The first antibiotics ever cured deadly infections and their initial developers were awarded the Nobel Prize. But these miracle drugs soon exposed their weakness: When antibiotics are overused, they become less effective because the bacteria they are designed to kill develop escape strategies. This flaw has led scientists to look for alternative solutions.
An alternative to antibiotics is phage therapy, which uses viruses to attack bacterial cells. Conceived more than a century ago, phage therapy fell to the wayside as antibiotics came to prominence, but recently, the field has seen a resurgence. In “The Living Medicine: How a Lifesaving Cure Was Nearly Lost — and Why It Will Rescue Us When Antibiotics Fail” (St. Martin’s Press, 2024), science journalist Lina Zeldovich recounts the complicated history of phage therapy and its proponents, while also shedding light on how the treatment could save humanity in the future.
The Phage Whisperer
Biswajit Biswas pulled out a syringe full of phages and injected them into his lab mice, one after the other. The mice weren’t sick, so he wasn’t using the phages as medicine. He simply wanted to know how long the phages would persist inside the mice — an experiment that [Georgy] Eliava and [Felix] d’Herelle had once done to understand how far phages could travel in rodents’ bodies.
About once a day, Biswas would check the mice’s blood to see if phages were still floating around inside them.
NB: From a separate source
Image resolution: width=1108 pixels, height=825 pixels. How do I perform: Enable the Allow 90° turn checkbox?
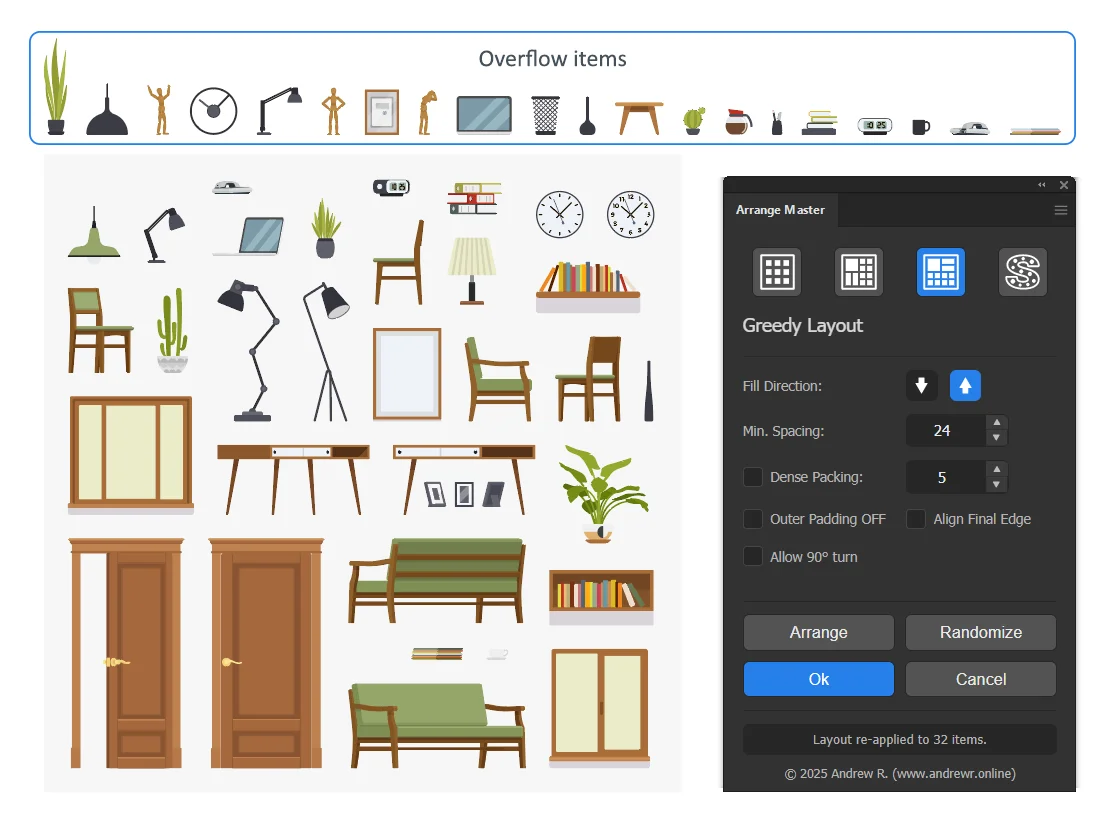(x=753, y=557)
Usually, most of the phages were lost because they were quickly filtered out by the liver and spleen, but sometimes a tiny fraction survived. Biswas would collect the remaining phages, grow them — and inject them into mice again.
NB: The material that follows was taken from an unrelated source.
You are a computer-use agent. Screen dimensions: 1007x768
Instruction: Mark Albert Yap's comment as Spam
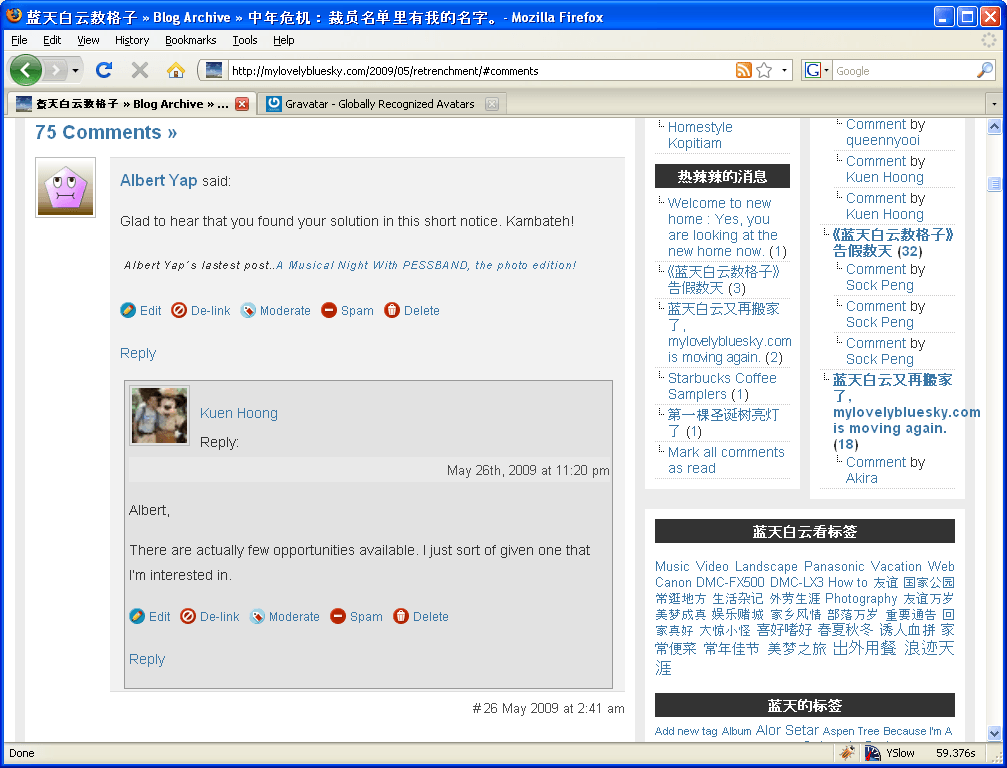click(x=348, y=311)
Biswas was working on this unconventional project in the mid-1990s in the lab of Carl Merrill, an NIH scientist and early phage enthusiast who was playing with the idea of using them to treat disease.
His mice blood tests were happening at the same time that [Alexander] Sandro [Sulakvelidze] and [Glenn] Morris were having their first phage talks and putting together their VRE [vancomycin-resistant enterococcus] proposals. Geographically, the two teams weren’t too far from each other. Both were located in Maryland. Both understood phages as medicinal agents that the rest of the medical field considered futile.
However, Merrill approached the problem from a different angle. Instead of treating sick mice with phages, he wanted to know how long live drugs could survive inside an organism. In humans and animals, the liver, spleen and immune system deal with foreign invaders and filter them out quickly.
Merrill wanted to know how long phages could survive before they were swallowed up by the body’s natural defense mechanisms. He also wanted to know if phages could evolve to survive being swallowed. By hand-picking live phages and re-injecting them, Biswas and Merrill hoped to find answers.
“It was a selection process,” Biswas explains. “I was growing phages and injecting them into mice intravenously and inside the abdomen, and the next day, thirteen or eighteen hours later, I would draw the blood of the mice and take those phages and grow them again — one passage after another.” This was a method that d’Herelle had outlined in his book “The Bacteriophage and the Phenomenon of Recovery”, which Eliava translated.